(GIVEN PASSAGE)

1st Kansas Infantry Regiment
The 1st Kansas Infantry Regiment was an infantry regiment that served in the Union Army during the American Civil War. On August 10, 1861, at the Battle of Wilson's Creek, Missouri, the regiment suffered 106 soldiers killed in action or mortally wounded, one of the highest numbers of fatalities suffered by any Union infantry regiment in a single engagement during the American Civil War.
Part of the regiment was formed by soldiers from The Stubbs.
Service
The 1st Kansas Volunteer Infantry Regiment was organized at Camp Lincoln near Leavenworth, Kansas from May 20 to June 30, 1861, the greatest number of men being recruited between May 20 and June 3. It then mustered in for three years' service under the command of Colonel George Washington Deitzler. The regiment moved to Wyandotte County, Kansas, then to Kansas City, Missouri and Clinton, Missouri, to join General Lyon, June 7-July 13, 1861.- Attached to Dietzler's Brigade, Lyon's Army of the West.
- Attached to Department of Missouri to February 1862.
- Department of Kansas to June 1862.
- District of Columbus, Kentucky, Department of Tennessee, to September 1862.

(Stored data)
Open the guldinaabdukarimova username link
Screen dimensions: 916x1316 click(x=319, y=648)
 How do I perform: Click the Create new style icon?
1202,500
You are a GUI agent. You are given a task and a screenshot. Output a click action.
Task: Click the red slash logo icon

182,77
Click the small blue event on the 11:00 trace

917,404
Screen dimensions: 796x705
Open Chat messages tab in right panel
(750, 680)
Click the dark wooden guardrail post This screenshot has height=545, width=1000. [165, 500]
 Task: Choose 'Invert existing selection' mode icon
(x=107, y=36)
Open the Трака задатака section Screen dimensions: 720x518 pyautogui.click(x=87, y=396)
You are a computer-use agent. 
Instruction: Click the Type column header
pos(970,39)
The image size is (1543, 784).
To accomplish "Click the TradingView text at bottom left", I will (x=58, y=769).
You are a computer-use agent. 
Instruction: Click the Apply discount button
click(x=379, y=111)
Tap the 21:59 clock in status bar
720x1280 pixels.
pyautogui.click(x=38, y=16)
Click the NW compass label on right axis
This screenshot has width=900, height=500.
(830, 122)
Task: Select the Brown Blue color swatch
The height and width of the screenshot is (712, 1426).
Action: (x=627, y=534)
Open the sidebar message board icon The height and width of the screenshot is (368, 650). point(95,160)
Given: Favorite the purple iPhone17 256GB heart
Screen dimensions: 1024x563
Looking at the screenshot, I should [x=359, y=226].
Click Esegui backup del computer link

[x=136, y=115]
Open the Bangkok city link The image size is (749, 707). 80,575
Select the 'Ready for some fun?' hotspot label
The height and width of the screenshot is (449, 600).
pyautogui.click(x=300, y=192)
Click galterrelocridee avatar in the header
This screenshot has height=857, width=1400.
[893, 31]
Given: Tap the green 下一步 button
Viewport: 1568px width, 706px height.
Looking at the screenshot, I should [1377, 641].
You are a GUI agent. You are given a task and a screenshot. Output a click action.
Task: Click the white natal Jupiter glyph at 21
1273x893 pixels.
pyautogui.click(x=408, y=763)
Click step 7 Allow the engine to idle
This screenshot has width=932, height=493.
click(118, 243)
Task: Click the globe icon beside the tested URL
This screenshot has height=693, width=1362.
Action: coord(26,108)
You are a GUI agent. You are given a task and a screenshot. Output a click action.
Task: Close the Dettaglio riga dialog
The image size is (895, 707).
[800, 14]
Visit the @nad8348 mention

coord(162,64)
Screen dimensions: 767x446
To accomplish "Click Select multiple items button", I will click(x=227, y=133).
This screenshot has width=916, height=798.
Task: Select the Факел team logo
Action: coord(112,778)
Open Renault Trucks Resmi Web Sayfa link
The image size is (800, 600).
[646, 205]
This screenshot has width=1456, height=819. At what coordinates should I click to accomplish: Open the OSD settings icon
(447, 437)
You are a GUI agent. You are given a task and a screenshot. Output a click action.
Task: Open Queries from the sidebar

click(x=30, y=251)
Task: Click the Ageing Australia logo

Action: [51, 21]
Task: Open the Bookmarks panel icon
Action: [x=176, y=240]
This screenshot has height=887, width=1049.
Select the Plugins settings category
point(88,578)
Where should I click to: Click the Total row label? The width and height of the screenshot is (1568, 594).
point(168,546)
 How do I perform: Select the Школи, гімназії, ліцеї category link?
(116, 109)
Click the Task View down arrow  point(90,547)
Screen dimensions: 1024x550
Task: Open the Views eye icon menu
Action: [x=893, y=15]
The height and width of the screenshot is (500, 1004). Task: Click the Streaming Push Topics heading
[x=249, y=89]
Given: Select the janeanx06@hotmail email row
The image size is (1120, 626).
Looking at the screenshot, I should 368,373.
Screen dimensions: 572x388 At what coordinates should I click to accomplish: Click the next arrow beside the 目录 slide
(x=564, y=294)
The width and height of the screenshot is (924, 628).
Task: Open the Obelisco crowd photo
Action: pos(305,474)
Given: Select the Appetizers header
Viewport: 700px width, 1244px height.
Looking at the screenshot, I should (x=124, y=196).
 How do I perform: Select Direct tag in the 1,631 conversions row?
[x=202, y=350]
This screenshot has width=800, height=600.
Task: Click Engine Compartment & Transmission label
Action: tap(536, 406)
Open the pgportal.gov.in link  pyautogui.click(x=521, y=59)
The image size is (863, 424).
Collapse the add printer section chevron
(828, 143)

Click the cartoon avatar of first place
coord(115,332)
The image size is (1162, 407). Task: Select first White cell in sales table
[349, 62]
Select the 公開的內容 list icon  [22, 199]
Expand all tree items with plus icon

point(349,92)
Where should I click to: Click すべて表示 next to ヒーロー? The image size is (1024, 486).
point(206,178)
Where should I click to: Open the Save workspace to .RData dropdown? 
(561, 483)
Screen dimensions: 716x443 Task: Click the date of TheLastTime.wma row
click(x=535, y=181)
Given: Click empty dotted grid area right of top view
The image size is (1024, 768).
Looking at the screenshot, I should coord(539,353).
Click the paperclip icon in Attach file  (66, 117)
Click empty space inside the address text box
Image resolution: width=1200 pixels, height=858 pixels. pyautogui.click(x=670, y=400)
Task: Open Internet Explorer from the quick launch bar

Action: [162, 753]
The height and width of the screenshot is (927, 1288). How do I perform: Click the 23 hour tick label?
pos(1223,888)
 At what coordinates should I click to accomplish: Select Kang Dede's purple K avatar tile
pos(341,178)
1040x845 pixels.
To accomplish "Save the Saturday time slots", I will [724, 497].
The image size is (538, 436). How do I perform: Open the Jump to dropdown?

(YOUR GOAL)
Transcribe the entire passage on the 1st Kansas Infantry Regiment without any changes. The records were drawn from a separate source and are unrelated to the passage on the 1st Kansas Infantry Regiment.

(RESPONSE TO THIS EXERCISE)
1st Kansas Infantry Regiment
The 1st Kansas Infantry Regiment was an infantry regiment that served in the Union Army during the American Civil War. On August 10, 1861, at the Battle of Wilson's Creek, Missouri, the regiment suffered 106 soldiers killed in action or mortally wounded, one of the highest numbers of fatalities suffered by any Union infantry regiment in a single engagement during the American Civil War.
Part of the regiment was formed by soldiers from The Stubbs.
Service
The 1st Kansas Volunteer Infantry Regiment was organized at Camp Lincoln near Leavenworth, Kansas from May 20 to June 30, 1861, the greatest number of men being recruited between May 20 and June 3. It then mustered in for three years' service under the command of Colonel George Washington Deitzler. The regiment moved to Wyandotte County, Kansas, then to Kansas City, Missouri and Clinton, Missouri, to join General Lyon, June 7-July 13, 1861.- Attached to Dietzler's Brigade, Lyon's Army of the West.
- Attached to Department of Missouri to February 1862.
- Department of Kansas to June 1862.
- District of Columbus, Kentucky, Department of Tennessee, to September 1862.